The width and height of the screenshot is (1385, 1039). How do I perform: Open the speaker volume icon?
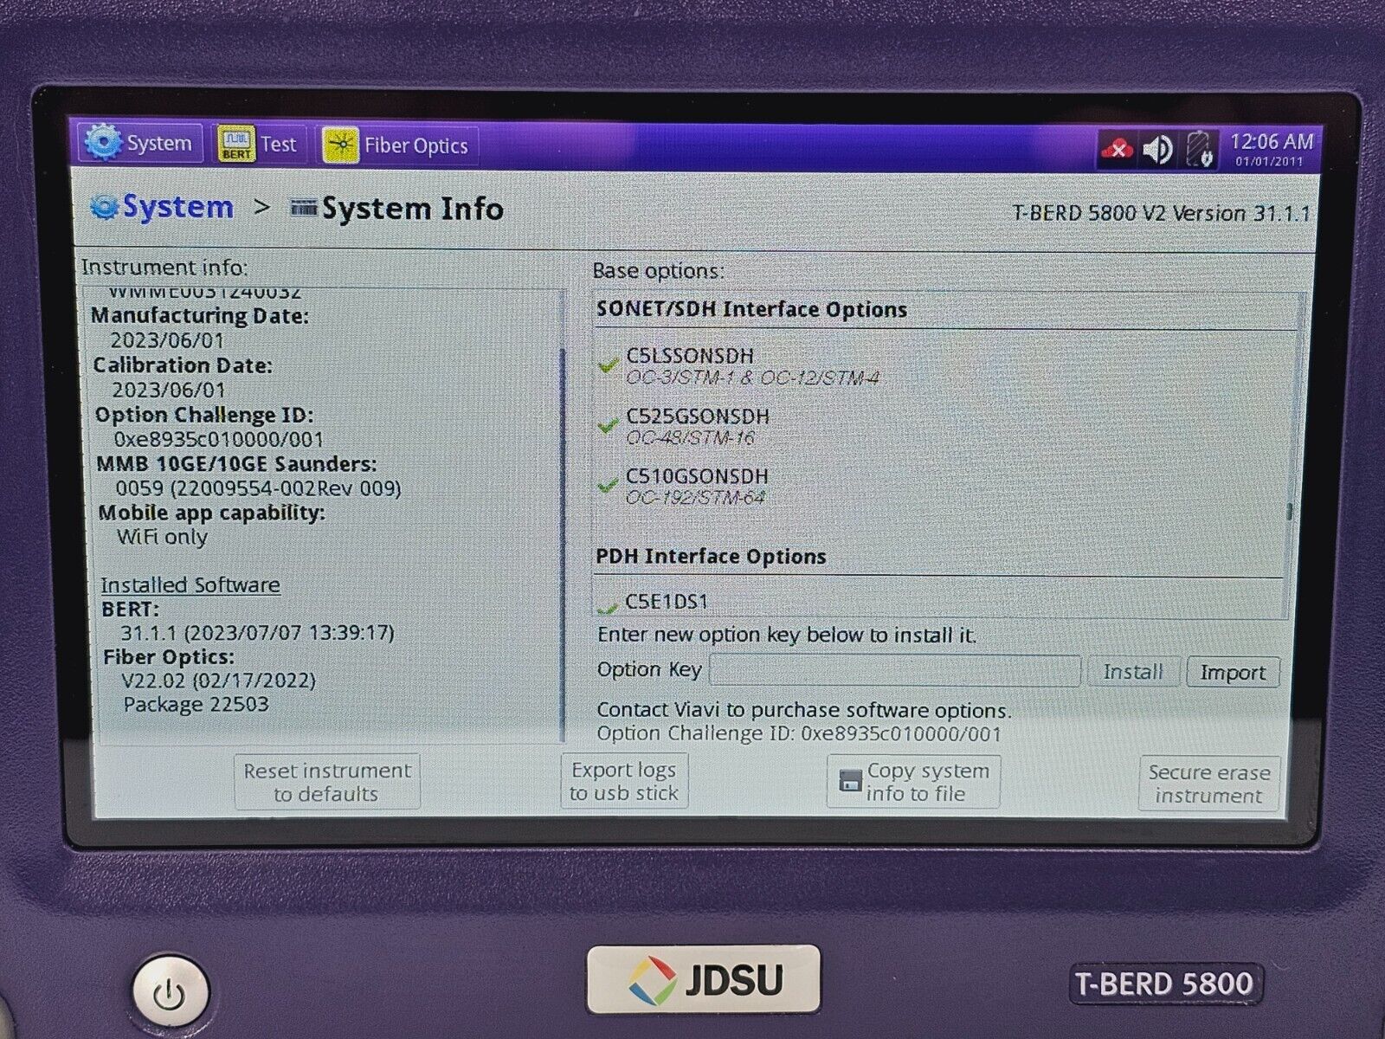1157,150
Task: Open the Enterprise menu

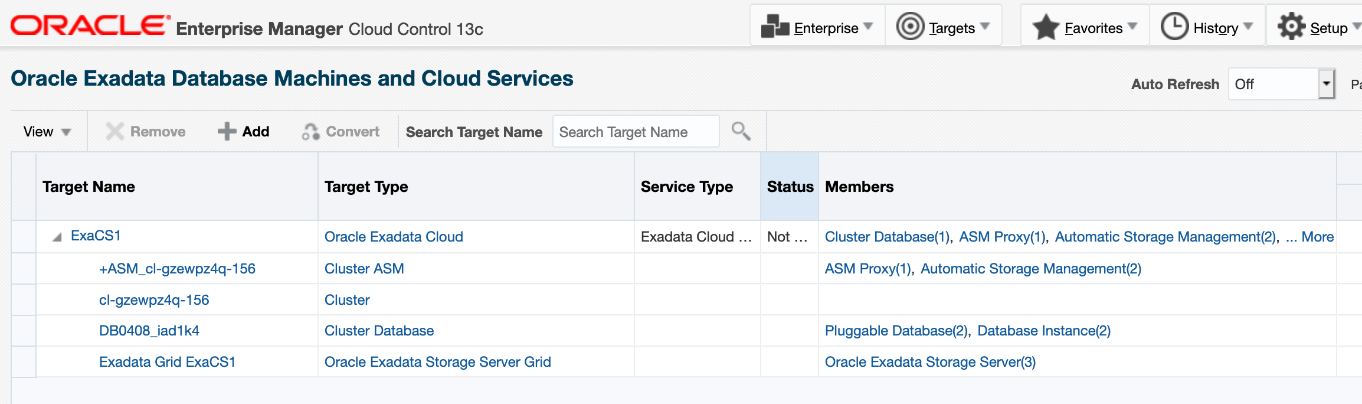Action: pyautogui.click(x=826, y=28)
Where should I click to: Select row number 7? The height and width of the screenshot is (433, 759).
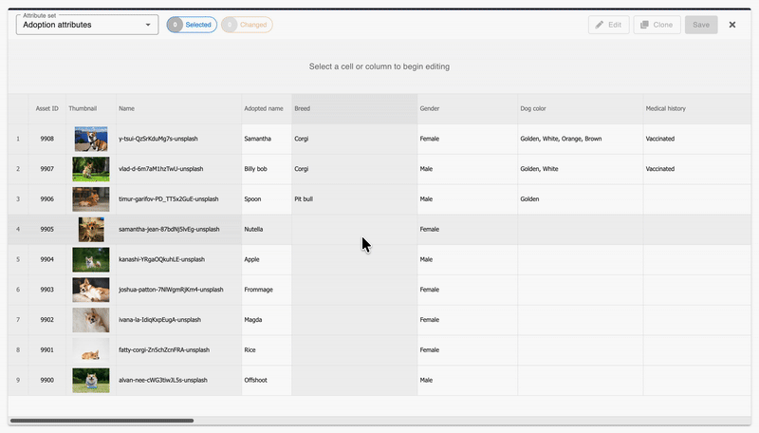click(x=17, y=320)
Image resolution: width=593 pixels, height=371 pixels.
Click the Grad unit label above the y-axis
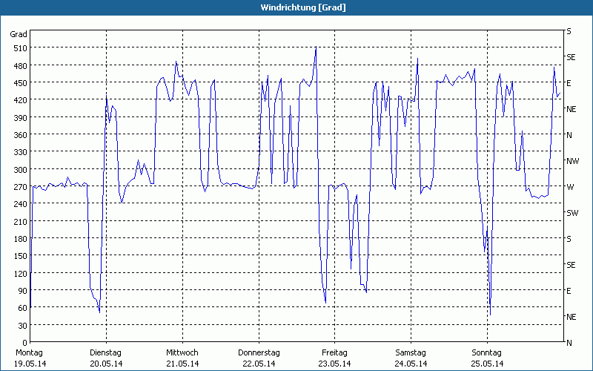(19, 34)
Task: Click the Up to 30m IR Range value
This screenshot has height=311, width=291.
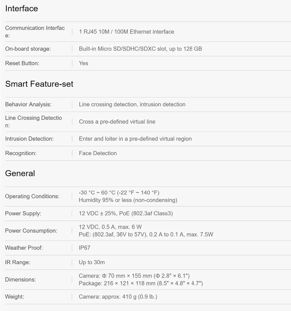Action: 92,262
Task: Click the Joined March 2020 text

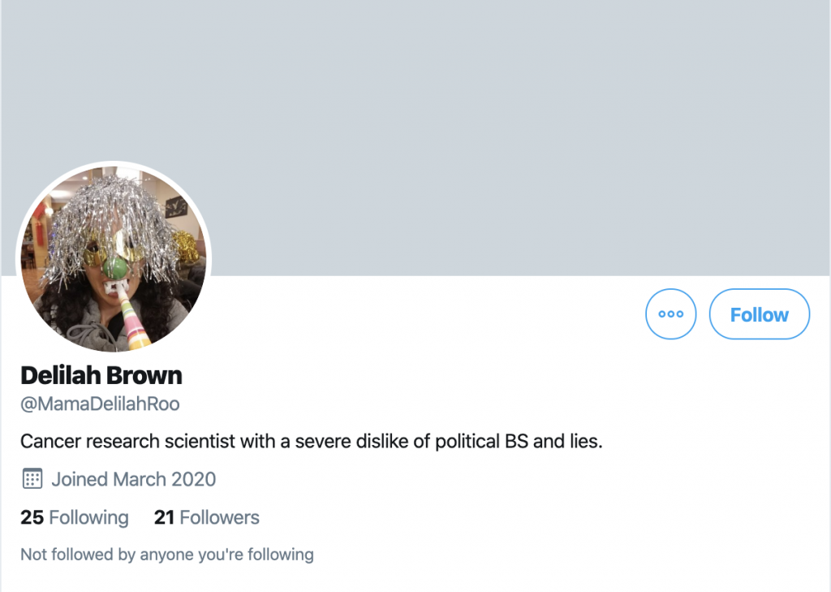Action: click(x=134, y=479)
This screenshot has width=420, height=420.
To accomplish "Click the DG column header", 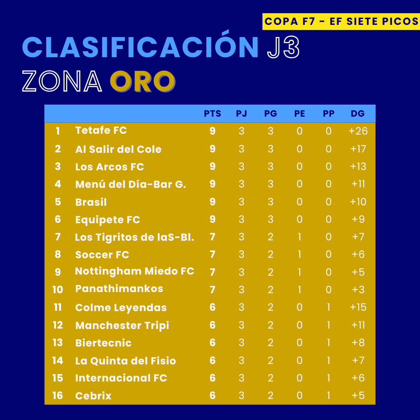I will coord(358,114).
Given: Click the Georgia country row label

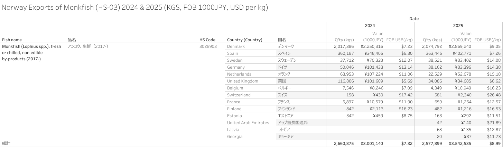Looking at the screenshot, I should coord(234,137).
◇ ◇ ◇ ◇
Print exactly the lines from the first line of the records above through the line containing "Image resolution: width=593", both included, and leave the pictures out.

The width and height of the screenshot is (1385, 1039). How do I perform: Open the speaker volume icon?
1157,150
Task: Open the Enterprise menu

Action: pyautogui.click(x=826, y=28)
Where should I click to: Select row number 7? The height and width of the screenshot is (433, 759).
click(x=17, y=320)
Image resolution: width=593 pixels, height=371 pixels.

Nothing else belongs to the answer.